The Netherlands vote negative on CD 14651. To turn our vote to positive
modifications shall be made in accordance with our comments. We reserve
our final position regarding the CD until we have seen the Final CD.
Technical comments:
1. Remove Annex 1 and all references to an International Default Order.
-- SC22 has no expertise in this field, and cannot check for correctness
Most NBs in SC22 are not able to check whether a proposed ordering
for a certain unfamiliar script is in agreement to actual practice
far from home. Those NBs that are familiar are not represented in
SC22, nor have been asked for comment.
-- Default order is an instrument of cultural imperialism.
In several countries more than one ordering rule is in use without
any agreed preference. Calling one of these the "default" is
imposing an extraneous pressure, and will involve interference with
national habits.
-- No need for a default.
No country uses always all characters from 10646. They should not be
burdened with unwanted features. A method for supplying ordering
information for a given restricted character set to an API should be
contained in 14651 itself, without reference to 14652.
2. Remove all references to 14652.
-- Needless complexity should be avoided.
An ISO standard should be as independent as possible of other ISO
standards.

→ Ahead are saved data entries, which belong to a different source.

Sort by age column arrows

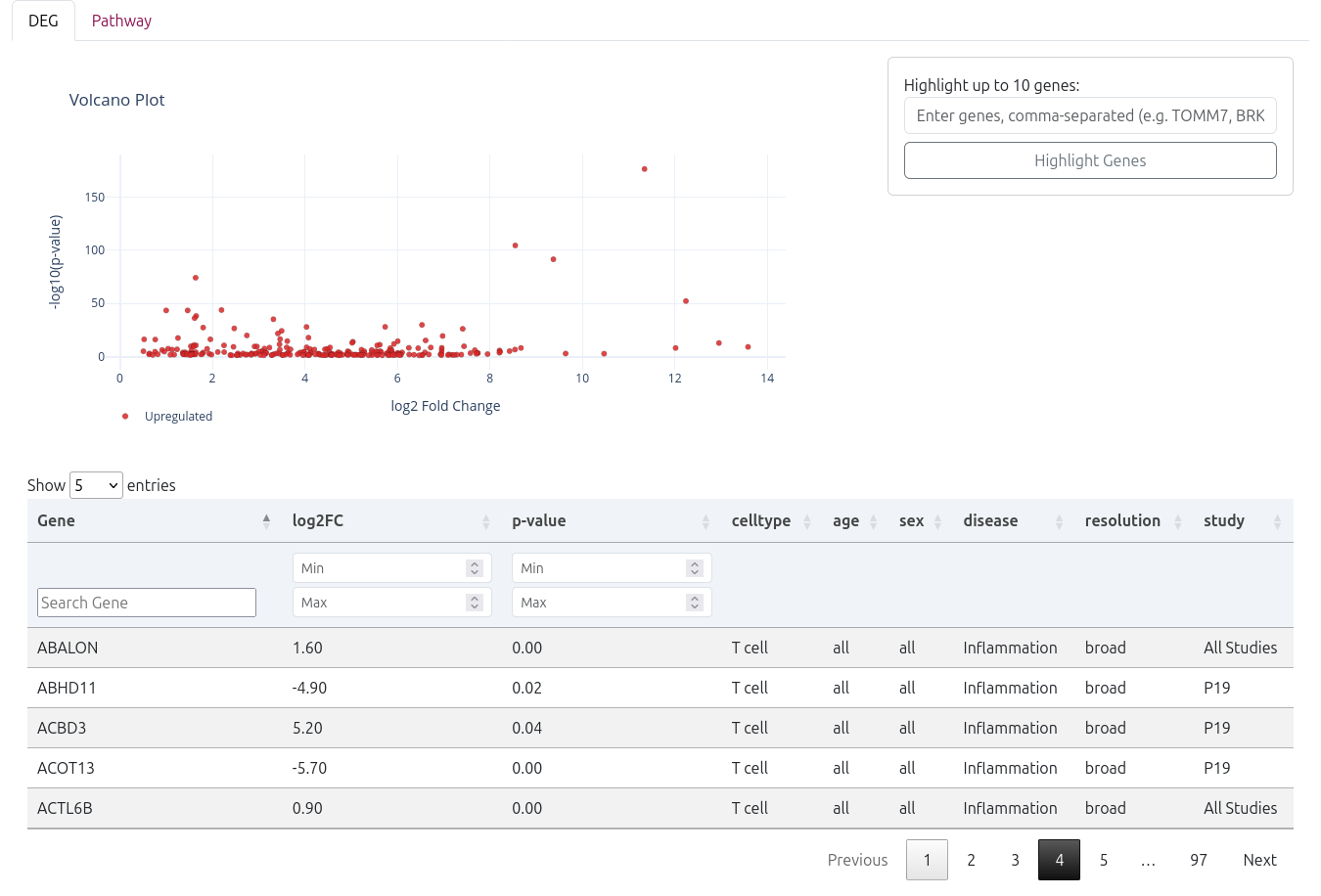pyautogui.click(x=873, y=521)
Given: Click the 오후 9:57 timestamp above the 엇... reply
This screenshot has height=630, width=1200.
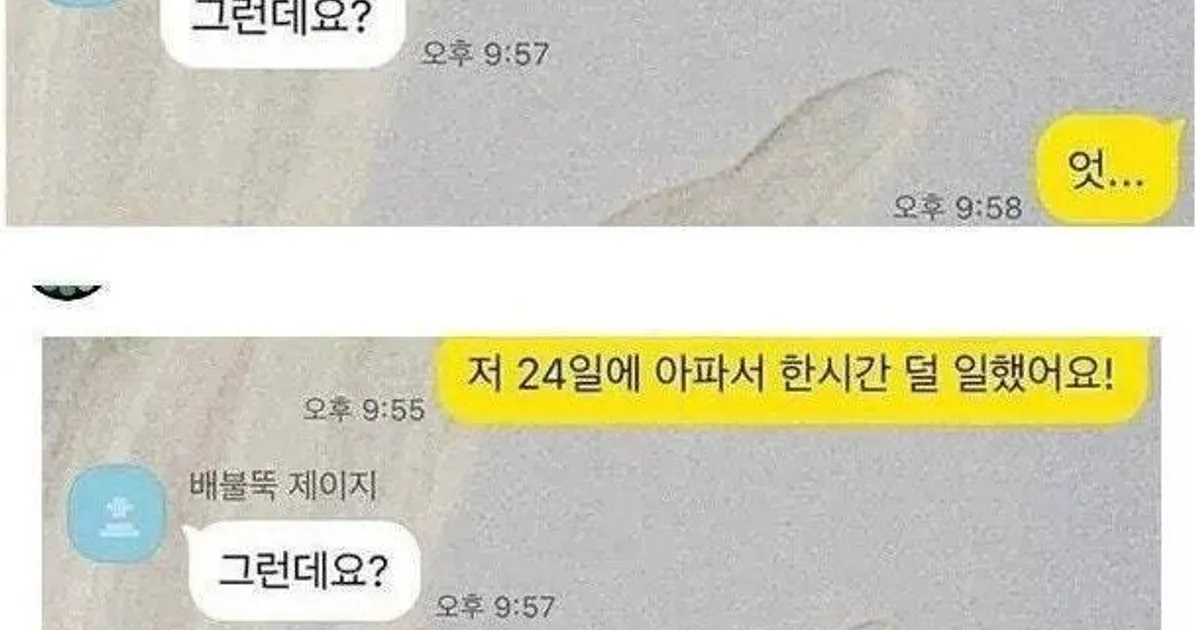Looking at the screenshot, I should pyautogui.click(x=483, y=53).
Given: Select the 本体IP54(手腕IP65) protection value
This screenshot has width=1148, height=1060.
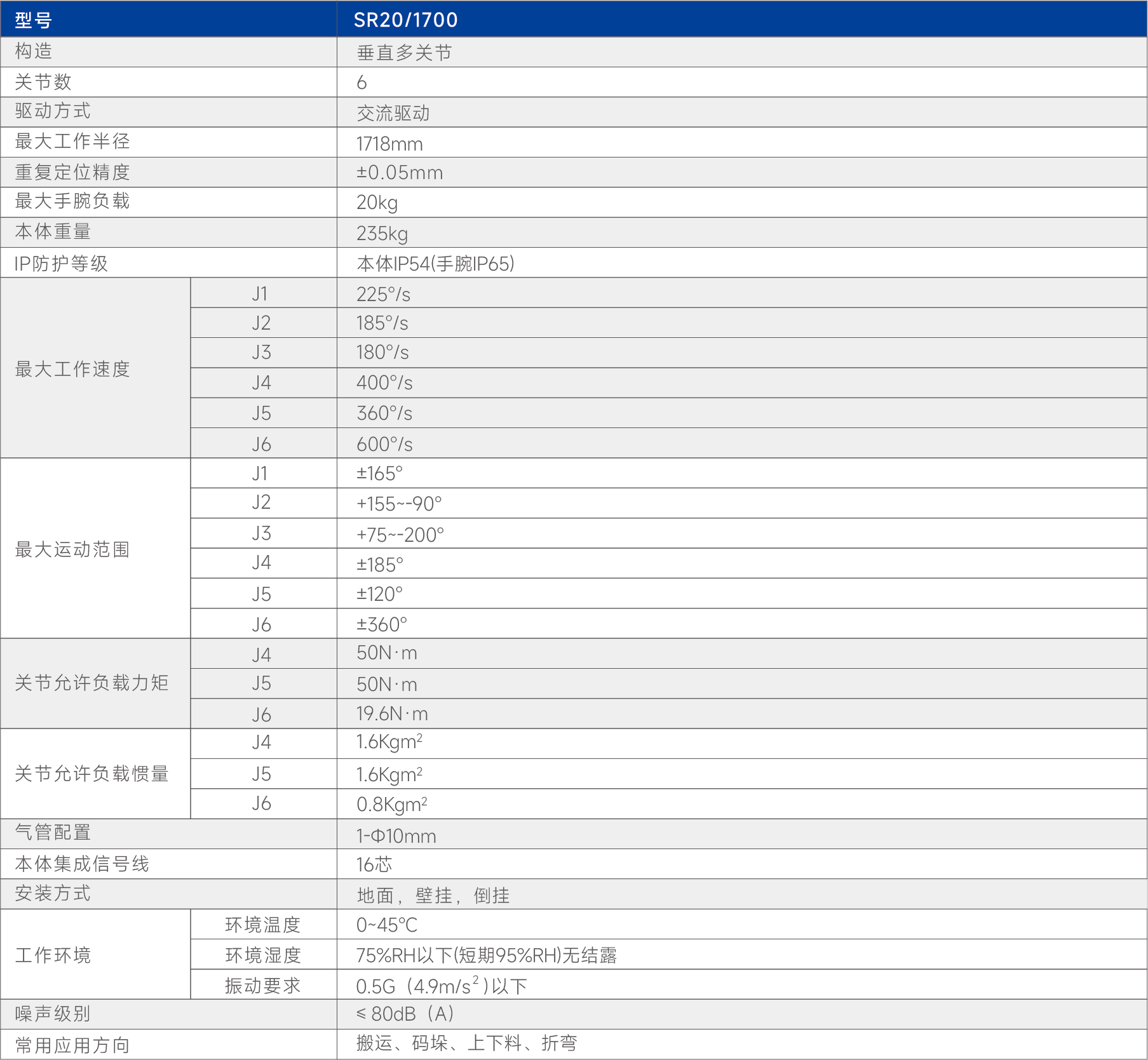Looking at the screenshot, I should (435, 264).
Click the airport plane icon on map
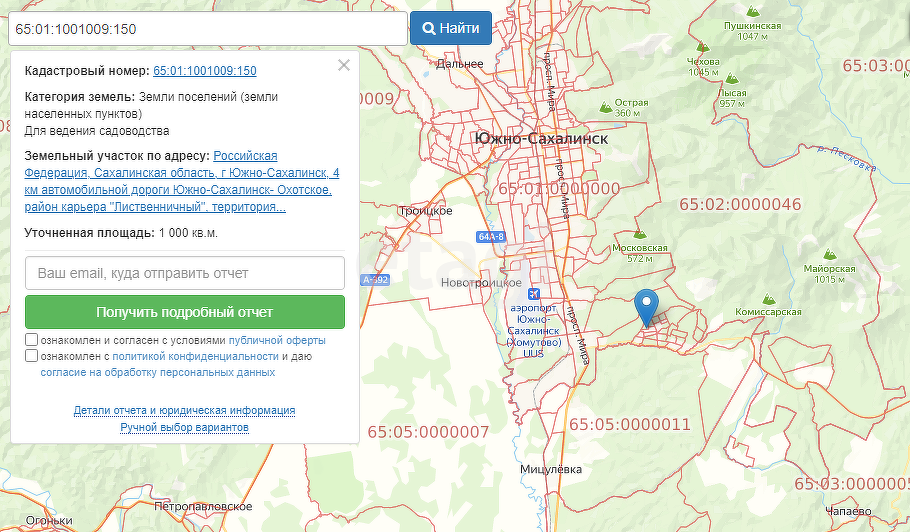The image size is (910, 532). pos(531,293)
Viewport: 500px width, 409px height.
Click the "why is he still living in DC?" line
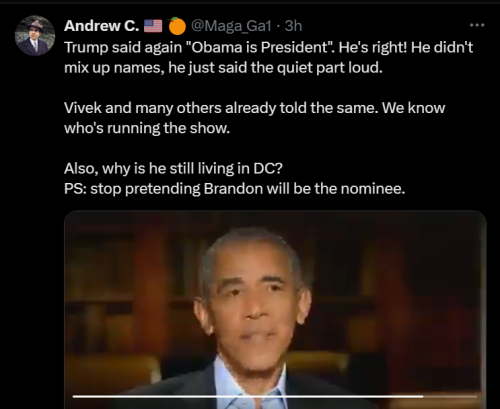coord(192,169)
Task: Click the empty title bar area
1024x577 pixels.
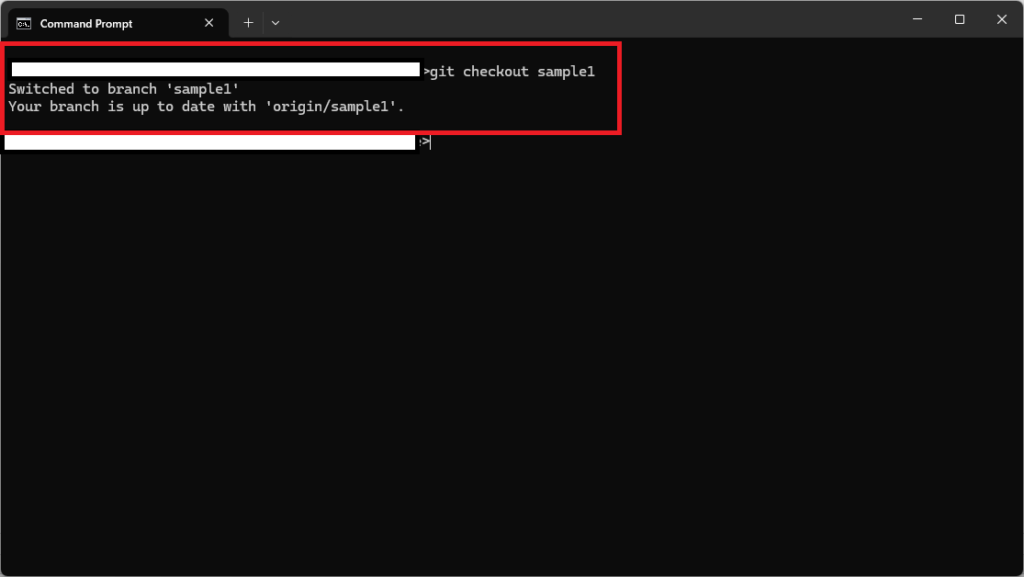Action: 600,19
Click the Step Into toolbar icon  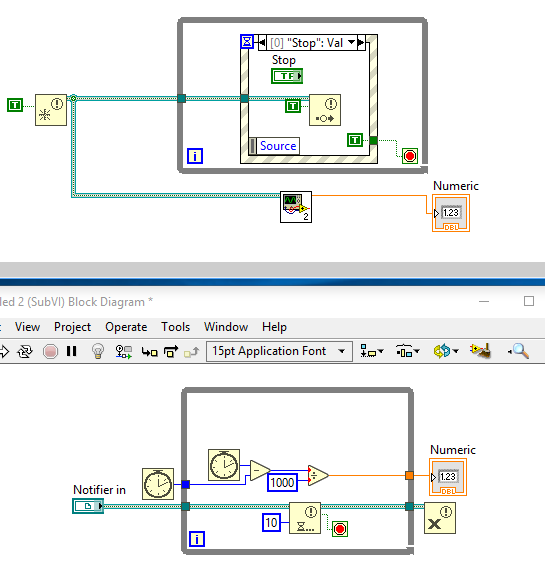[149, 351]
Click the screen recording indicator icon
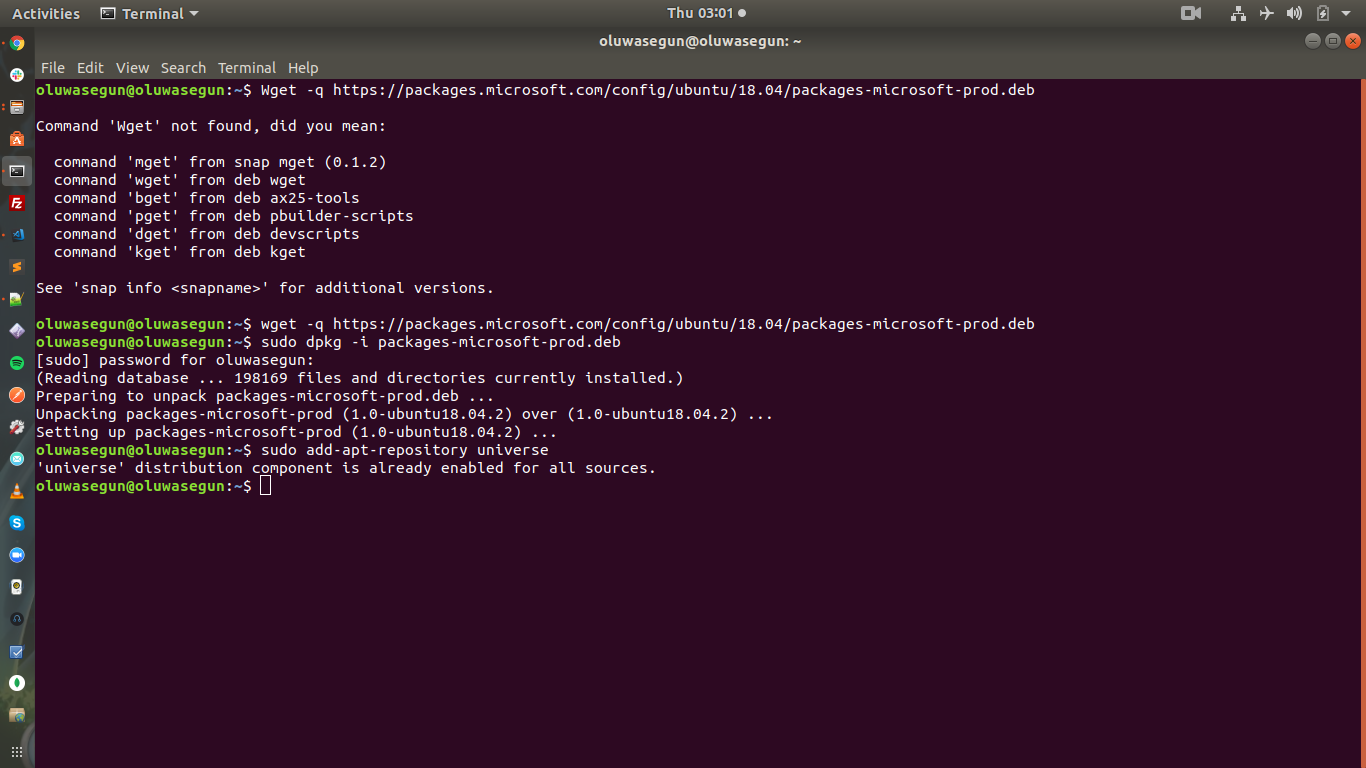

If ordering information can only be supplied by way
of a complete set of cultural conventions, as specified in 14652,
there is involved an enormous overhead, and an obligation to NBs of
also having to specify non-ordering information which is irrelevant
to 14651, but nevertheless required in this CD.
Editorial comments:
The text of this document leaves much to be desired regarding
precision of definition, clarity of presentation and conformance to
ISO directives part-3.
The NNI cannot give detailed comments here, nor offer replacement text as
doing so would require rewriting more than half of the document for which
we have no resources available. The NNI already gave some directions with
its vote on CD-registration, but found almost no improvement in this CD.
__________________________end of Netherland comments ________________
_________beginning of USA comments accompanying negative _____________
The US National Body votes to Disapprove ISO/IEC CD 14651 with the following
comments:
These are the U.S. comments for the first CD ballot for ISO/IEC CD 14651,
International String Ordering (SC22 N2364).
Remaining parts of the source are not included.